Mami took off after Yolanda left me. I do not know if in solidarity. I do not know if by default. But mami had announced her departure. She told me by drawing with her incorporeal finger on the surface of a mirror. I bathe with very hot water and the steam creates a layer on the mirror that creates a surface for writing messages. I want to reincarnate, mami wrote with her own calligraphy. I want to be reborn, this time in the body of a pretty straight hair, gray eyes negrita, a bold and daring baby that wants to come and enjoy life. There is a pregnant woman I've seen her walk the streets singing; she is happy. No other children. I will stop coming to see you, because I want to return to the world to live like a pretty black girl.
“And you? What did you do?,” I asked Melania. “What did you do with your cousin for you two to grow tits?”
I think of white dragons that are created at the cusps of avalanches. I suck them into my wide nose until it is broken. I swallow fire while I say goodbye to my nose.
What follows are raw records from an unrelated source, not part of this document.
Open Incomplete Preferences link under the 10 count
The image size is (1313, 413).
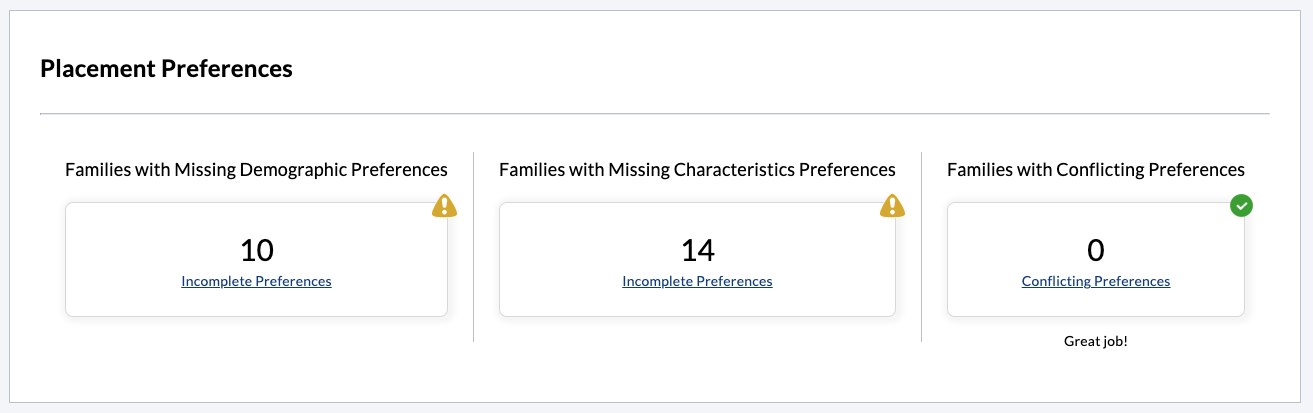256,282
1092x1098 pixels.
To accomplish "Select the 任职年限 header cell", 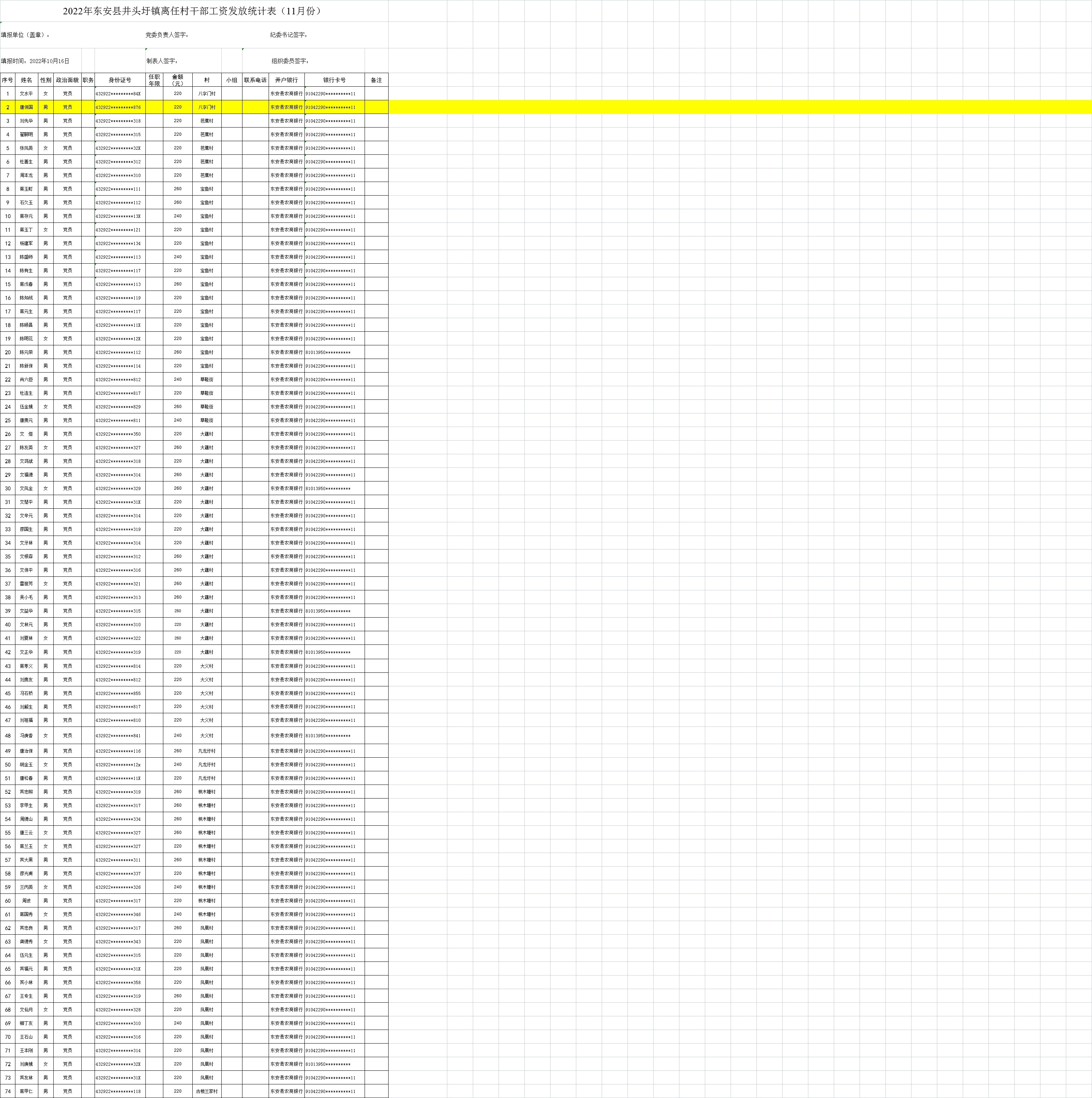I will coord(154,80).
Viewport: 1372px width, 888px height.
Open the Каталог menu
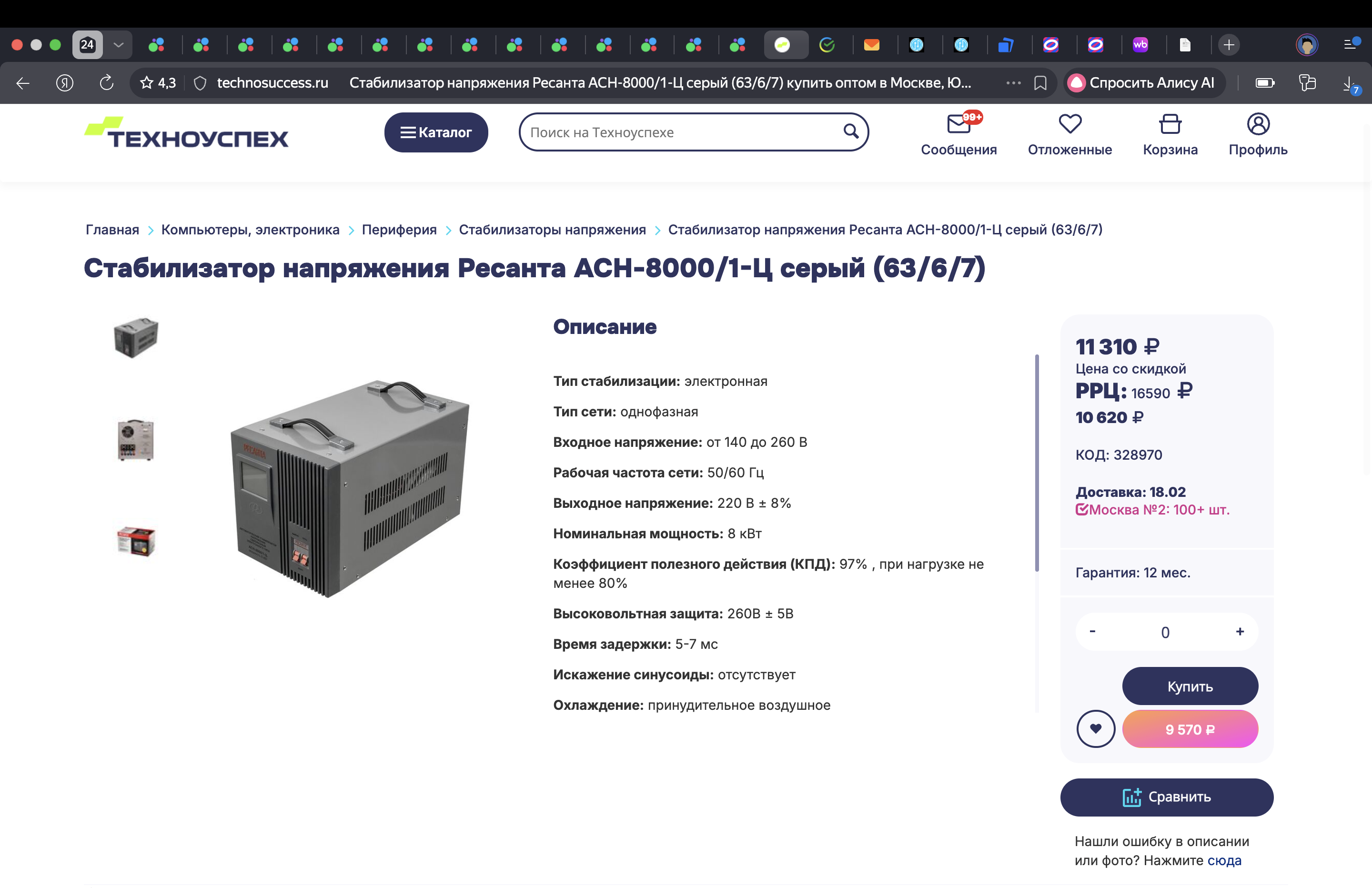[436, 132]
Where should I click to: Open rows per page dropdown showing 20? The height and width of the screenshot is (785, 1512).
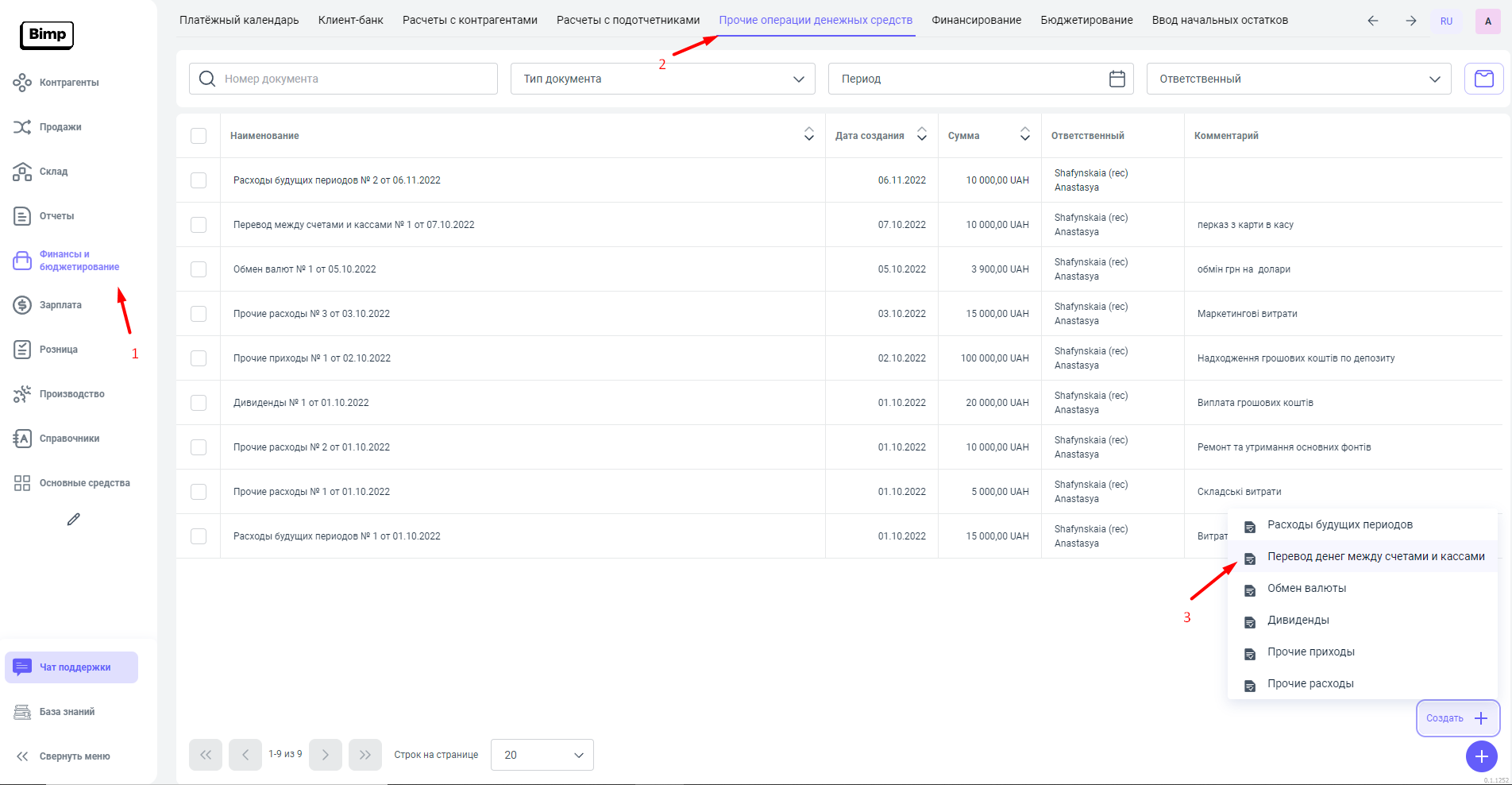tap(542, 755)
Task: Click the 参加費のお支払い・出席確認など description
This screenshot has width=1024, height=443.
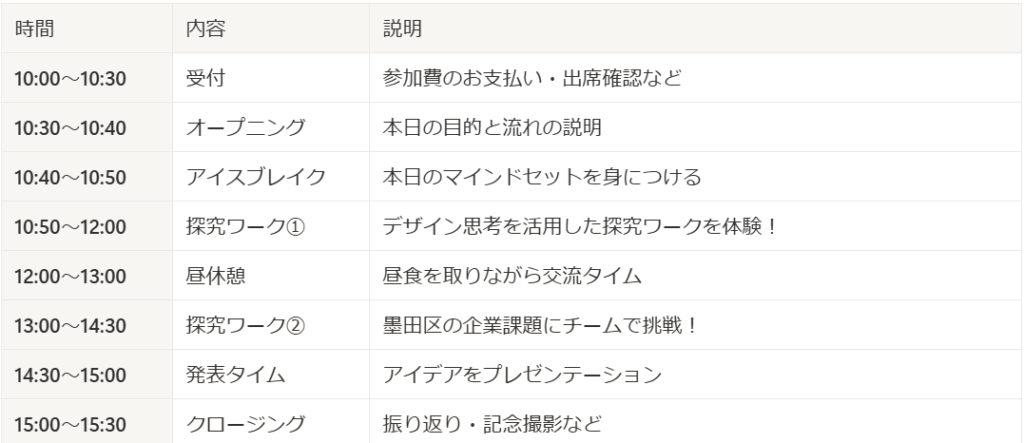Action: point(532,78)
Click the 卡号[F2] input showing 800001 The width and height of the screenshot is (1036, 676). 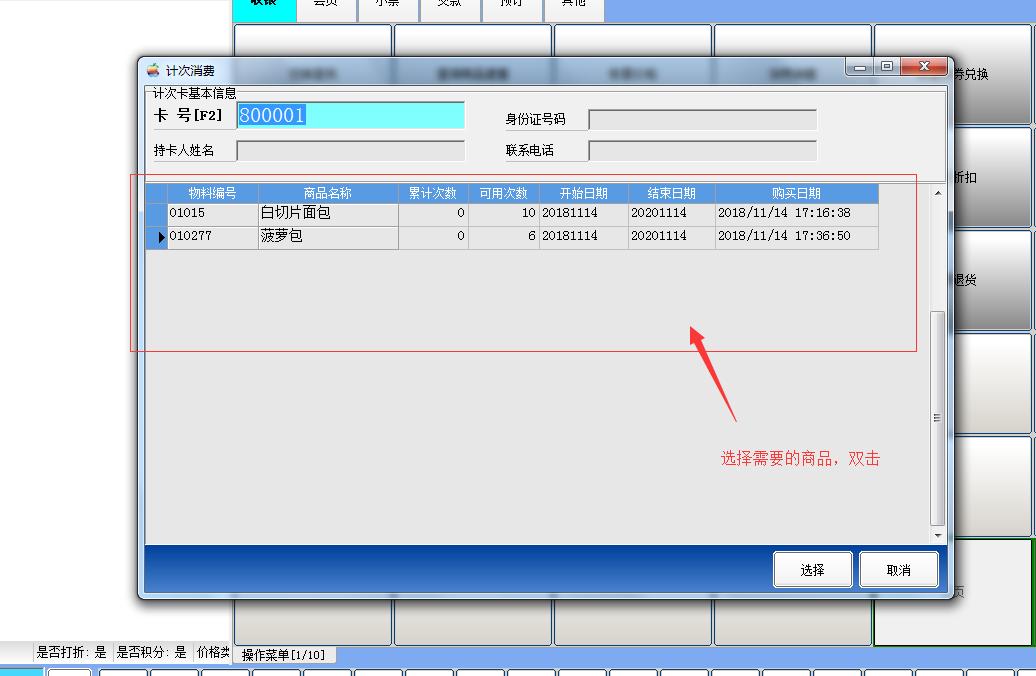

There is a guessing game about white dragons from the Middle Ages, that someone told me once. What flies without wings, and strikes without hands? Flying. Hitting. Slapping.
“Nos mamábamos los pezones,” she says. “We sucked our nipples until we passed out.”
And in that very moment, she pulls up the blouse with the pirate logo of Armani Exchange on it. And I can see her breasts without any bra. Faded. Decayed. Available. I start walking towards her, and as I walk, I touch the mint green walls. But I do not count the grid pattern of the carpet. I do not look through the barred window, nor do I glance at the bathroom. I go straight to Lisa, Melisa, Melania, Noelia. I do not remember her name. And then I suck them one by one, as she falls asleep with a double dose of hypnotics. They look like a hologram, just puffy nipples, transparent, translucent. Like salamanders. Whitish. Cold and snowy. I begin to mourn. I cry because they are not Yolanda’s. END
Meet the author...
CV: Tell us a bit more about your narrator. Will we see her in a longer work of fiction?
Pizarro: Yes. Actually, she is the heroine of a previous short story collection Ojos de luna published in 2007 in Spanish, and now she reappears in Saeta, the poems, a document about resistance, memoirs and history, about being a black African descendant woman, a Puerto Rican woman, a rebel, a cimarrona. The first time, in 2007, she was the narrator of a ten-page story. Now she comes back in a 132 page long metaphora that speaks about what people are able to do in dreadful conditions.
CV: What are some of the challenges of writing in two languages?
Pizarro: The limitations of not knowing every single adequate word or phrase for a specific action or definition in the targeted language. But challenges like that are like an aphrodisiac. I love them because they also challenge my intellect and emotions.
CV: How do you feel about writers’ categories? Which category(ies)--if any--suit you best as a writer?
Pizarro: I guess I feel ok about writers categories; they do not bother me. I know I am just a writer, but I also know that readers need organized ideas, and categories are definitely part of that. I think the category that fits me best is cimarrona writer, a rebel female writer who happens to be Puerto Rican, Caribbean, Afrodescendant, and lesbian.
CV: Are you currently working on new fiction?
Pizarro: My new work of fiction is entitled La Macacoa, a book about creative writing exercises that I had with me since I started a creative writing workshop in 2007. In it, I share my experiences teaching literature. The basic message to young writers is that you are not just a writer; you are an artist.
CV: Who do you envision as the main audience for your work?
Pizarro: Those who chose the path of the nonconformist, the rebels who defy the establishment and truly want to be unique and to do exceptional acts in this particular time and space. Those are my main audiences.